Brano di partenza -
************

IVA e momento impositivo
IVA e compensi professionali percepiti dopo la cassazione dell’attività
Con la Sentenza n. 8059/2016, le Sezioni Unite, chiamate ad esprimersi sull’assoggettabilità o meno ad IVA dei compensi percepiti dal professionista dopo la cessazione della propria attività ma relativi a prestazioni eseguite nell’ambito della stessa, hanno recentemente affermato che “il compenso di prestazione professionale è imponibile a fini IVA, anche se percepito successivamente alla cessazione dell’attività, nel cui ambito la prestazione è stata effettuata, ed alla relativa formalizzazione”.
Alla base di tale principio la distinzione concettuale tra “fatto generatore” ed “esigibilità” dell’imposta e l’obbligo di un’interpretazione dell’art. 6, co. 3 d.p.r. 633/1972 conforme alle indicazioni emergenti dalla disciplina comunitaria.

************

Istruzione - Puoi riportare fedelmente, dal brano sull'IVA dei compensi professionali, il passo che va da "IVA e momento" fino a "dalla disciplina comunitaria." compreso?

Estratto dati -
************

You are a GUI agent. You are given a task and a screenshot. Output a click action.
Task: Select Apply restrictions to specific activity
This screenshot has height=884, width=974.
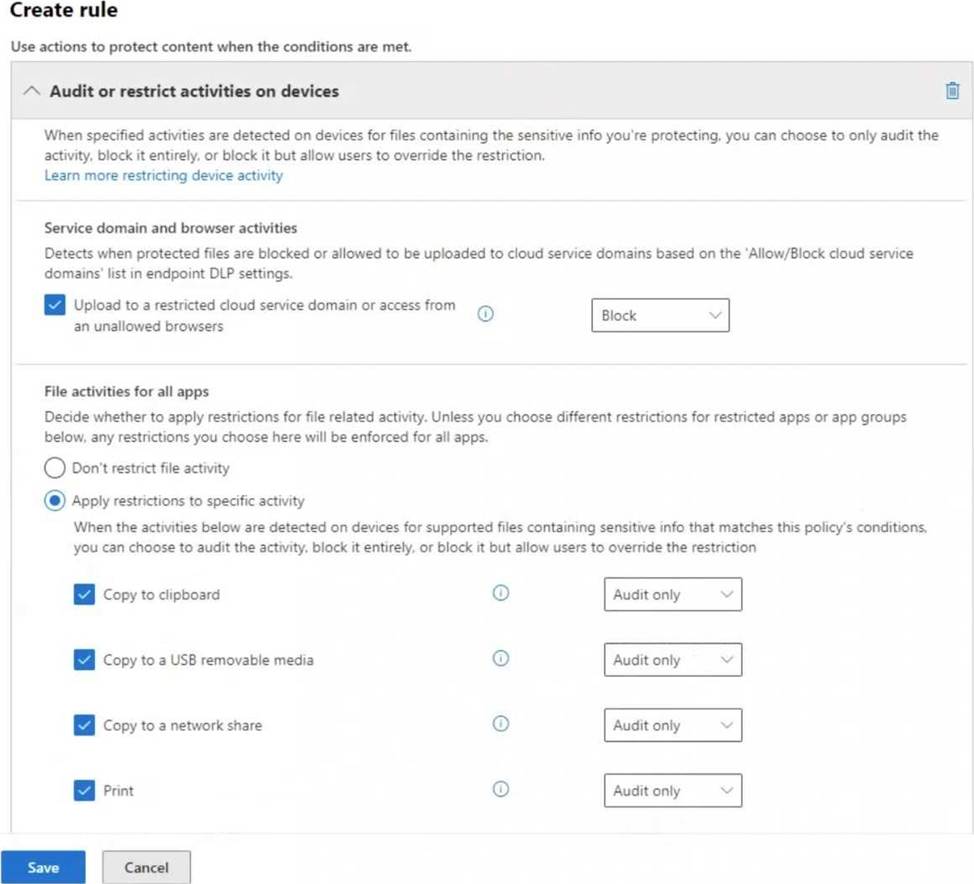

************

Compito svolto -
IVA e momento impositivo
IVA e compensi professionali percepiti dopo la cassazione dell’attività
Con la Sentenza n. 8059/2016, le Sezioni Unite, chiamate ad esprimersi sull’assoggettabilità o meno ad IVA dei compensi percepiti dal professionista dopo la cessazione della propria attività ma relativi a prestazioni eseguite nell’ambito della stessa, hanno recentemente affermato che “il compenso di prestazione professionale è imponibile a fini IVA, anche se percepito successivamente alla cessazione dell’attività, nel cui ambito la prestazione è stata effettuata, ed alla relativa formalizzazione”.
Alla base di tale principio la distinzione concettuale tra “fatto generatore” ed “esigibilità” dell’imposta e l’obbligo di un’interpretazione dell’art. 6, co. 3 d.p.r. 633/1972 conforme alle indicazioni emergenti dalla disciplina comunitaria.